This is my final week as the New Statesman’s arts editor. For the past four years – first at the Observer, and then at the NS – I have had a ringside seat from which to observe the British art world. Looking back, I realise quite what a bizarre time it has been. The champagne has flowed and the megabucks have changed hands in ever greater quantities (not, I hasten to add, that an excess of either has come my way). Art has always followed the money, and it was inevitable that hedge-funders, Premier League footballers and Russian oligarchs would want pictures for their penthouse walls. Even so, we might have expected the arts to maintain rather more critical distance from the fat-cat feeding frenzy of the new Labour boom years.
I remember, in March 2007, going to see Tony Blair make a speech on the arts at Tate Modern, in which he boldly claimed to have presided over a cultural "golden age". The arts, he told the gathered great and good, were a vital component of Britain's continued economic success: "A nation that cares about art will not just be a better nation. In the early 21st century, it will be a more successful one."

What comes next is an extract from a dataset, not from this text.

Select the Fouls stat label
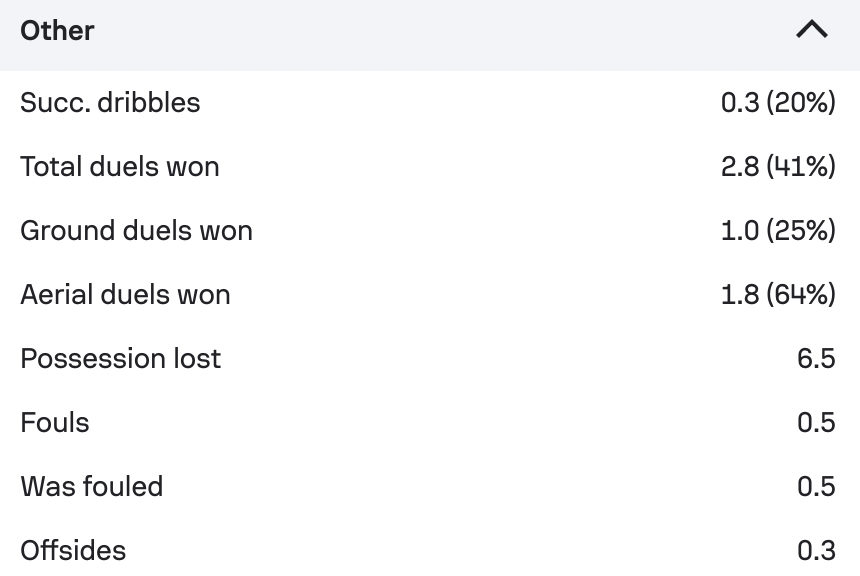The height and width of the screenshot is (576, 860). click(54, 422)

In new Labour parlance, the arts had become the "creative industries". Like bankers and stockbrokers, artists were expected to prop up the wobbly edifice of consumer capitalism, to generate profit, attract tourists, help Britain market itself as a cultural - and therefore financial - "hub".
Placing culture firmly at the service of finance had its advantages for the arts administrators in the audience, too, as it gave them a clear claim on their slice of the government pie. Blair's speech was received with enthusiastic applause and was followed by polite questions about future funding. Nobody asked whether generating cash was an appropriate raison d'être for the arts - let alone what, if anything, a man who holidayed with the Bee Gees and Cliff Richard could tell us about cultural value.

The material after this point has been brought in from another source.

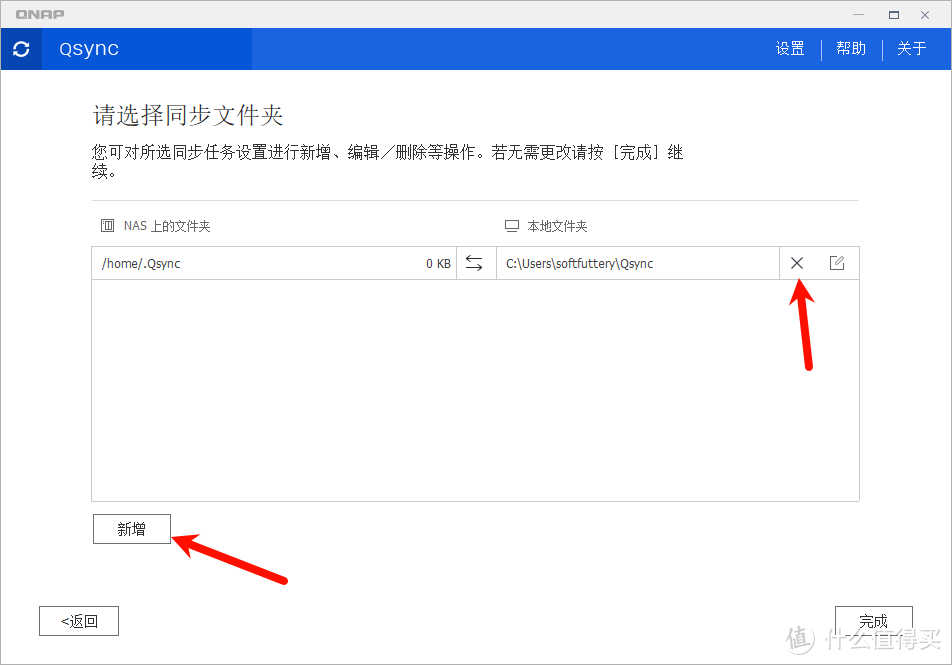Click the Qsync sync logo icon
This screenshot has height=665, width=952.
click(x=21, y=48)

The contemporary visual art scene has been the most slavishly money-serving, catering as it has done exclusively to the rich. As the buyers often know little about art, there has been no rational connection between the quality of the work and its price tag. During my annual traipse around the strip-lit aisles of the Frieze Art Fair in 2006, I watched as the Chapman brothers dashed off portraits that resembled the output of a primary school art class and for which they were able to charge £10,000 each.
That same year, the New Statesman had run a contemporary art special to coincide with the fair, in which we commented not only on the disparity between quality and value, but also on the lack of any political or social commitment in much of the work on show. Matthew Slotover, one of Frieze's directors, tackled me about it. "If you want challenging, political art you only have to look around," he said, pointing out a large, orange Pyrex sculpture in the shape of a missile. If only it had exploded and taken out the whole fair, I might have agreed.
Getting brief glimpses of the international art set in action has been fascinating, if only in an anthropological sense. At the 2007 Venice Biennale, the spectacular parties, scattered liberally with pneumatic Russian heiresses, supermodels and superstar DJs, invariably put the exhibitions in the shade. As one art dealer told me, "Nobody comes to Venice for the art, darling."
At the opening of the Ullens contemporary art gallery in Beijing in November that year, a crowd bedecked in furs and diamonds jetted in to dine on foie gras in an East German-built former armaments factory. The next day, I went to talk to former workers from the factory, now elderly and living in squalid, soon-to-be demolished housing blocks. "My generation worked hard, but we believed that the government would look after us for life," one old man told me. Instead, he was facing forced eviction and his former workplace had been transformed into a chic location for art parties.
It was still less understandable that pop music, with its anti-Establishment history, did not do better in resisting the lure of the dollar. Where was the equivalent of rock'n'roll, punk or rave for the boom generation? Blingtastic hip-hop has ruled the charts. Music festivals have attracted corporate sponsors, erected security fences to keep the liggers out and raised ticket prices. There was an unpleasant racist undercurrent to the protests about the choice of Jay-Z to headline last year's Glastonbury, but seeing him rap about bucks and bitches on the Pyramid Stage was another era-defining moment, a determined refutation of everything the festival had once stood for. Fittingly, he chose to project Damien Hirst's diamond skull as his backdrop.
There have been structural challenges for musicians: in the age of multi-channels and a vast, ever-shifting sea of internet sites, it has been difficult for new movements - and there have been a few interesting and rebellious ones, such as grime and dubstep - to attract a mass following without serious commercial backing. Perhaps the illusion of wealth has also undermined any mass appetite for more challenging fare, in which case there is hope that the next few years of economic austerity will bring a creative renaissance.
My prize for artist of the era goes, I'm afraid, to Damien Hirst: the diamond skull seems more iconic and prescient with each passing day. At the other end of the spectrum, Banksy managed for a while to challenge the art market from the outside, creating works that were accessible to all and, supposedly, unsaleable - but the market got him in the end. His dealer, Steve Lazarides, told me ruefully in an interview of his failed attempts to hold down the prices of Banksy's work. "Well," he said, "communism was a great idea and that didn't work, either."
The glittering prizes have not, after all, made it an easy time to be an artist.